## What you need to do
Please repeat every record exactly, leaving out any pictures.

Stored items
+++
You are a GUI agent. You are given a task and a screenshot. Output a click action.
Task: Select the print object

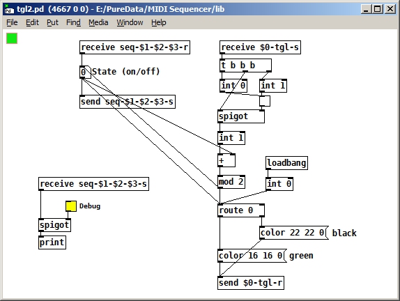tap(52, 242)
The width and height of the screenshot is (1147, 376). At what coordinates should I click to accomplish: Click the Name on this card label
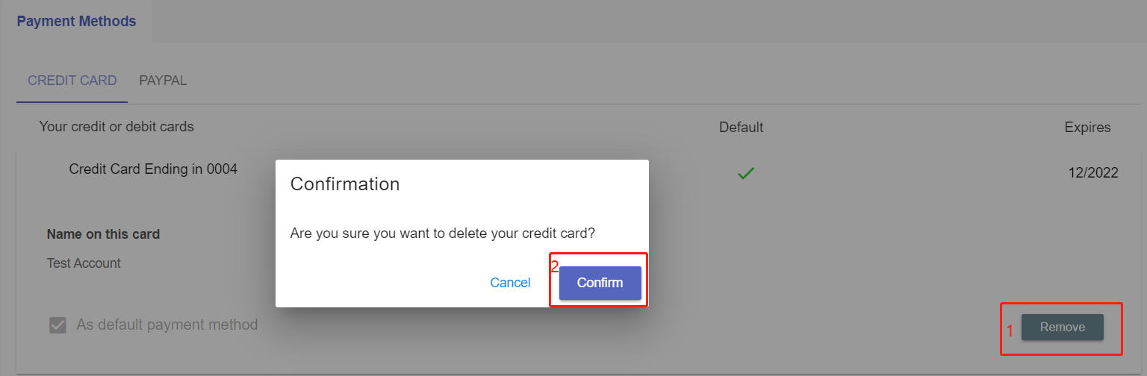103,234
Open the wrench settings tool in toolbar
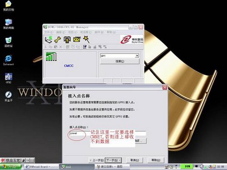This screenshot has width=227, height=170. [58, 39]
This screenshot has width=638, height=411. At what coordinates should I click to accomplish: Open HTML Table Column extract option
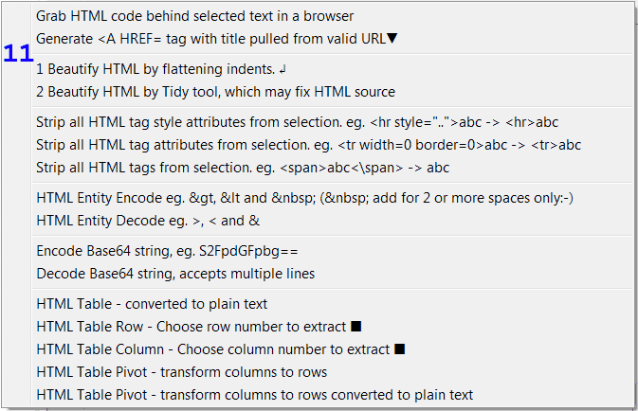point(211,349)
+++
## Written answer
You are a GUI agent. You are given a task and a screenshot. Output a click action.
Task: Select the print object

tap(52, 242)
The width and height of the screenshot is (1147, 376). At what coordinates should I click to accomplish: Click the Name on this card label
103,234
Open the wrench settings tool in toolbar
This screenshot has width=227, height=170. [58, 39]
This screenshot has width=638, height=411. At what coordinates should I click to accomplish: Open HTML Table Column extract option
point(211,349)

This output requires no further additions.